Omit the pictures while printing every entry below exactly as given.

'''

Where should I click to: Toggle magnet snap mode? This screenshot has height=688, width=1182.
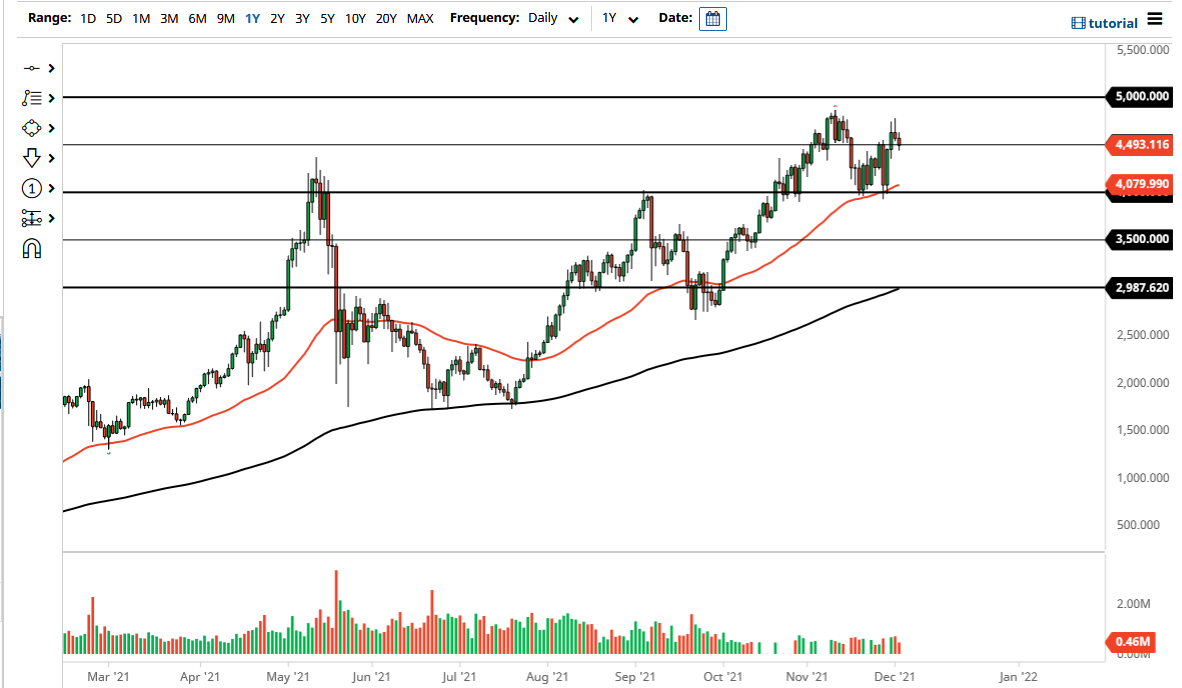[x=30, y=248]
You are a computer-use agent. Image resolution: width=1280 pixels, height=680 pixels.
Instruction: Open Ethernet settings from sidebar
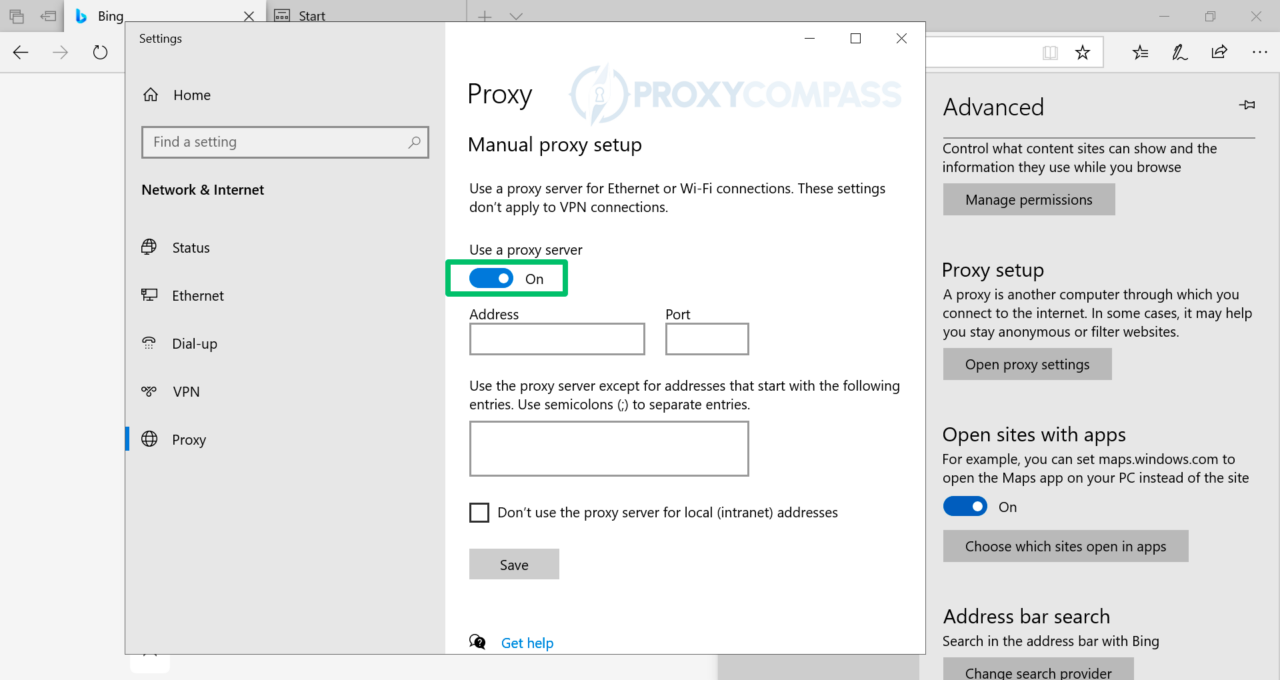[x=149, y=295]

'''

» **Your solution**
Where should I click to: Toggle magnet snap mode? This screenshot has height=688, width=1182.
[x=30, y=248]
You are a computer-use agent. Image resolution: width=1280 pixels, height=680 pixels.
Instruction: Open Ethernet settings from sidebar
[x=149, y=295]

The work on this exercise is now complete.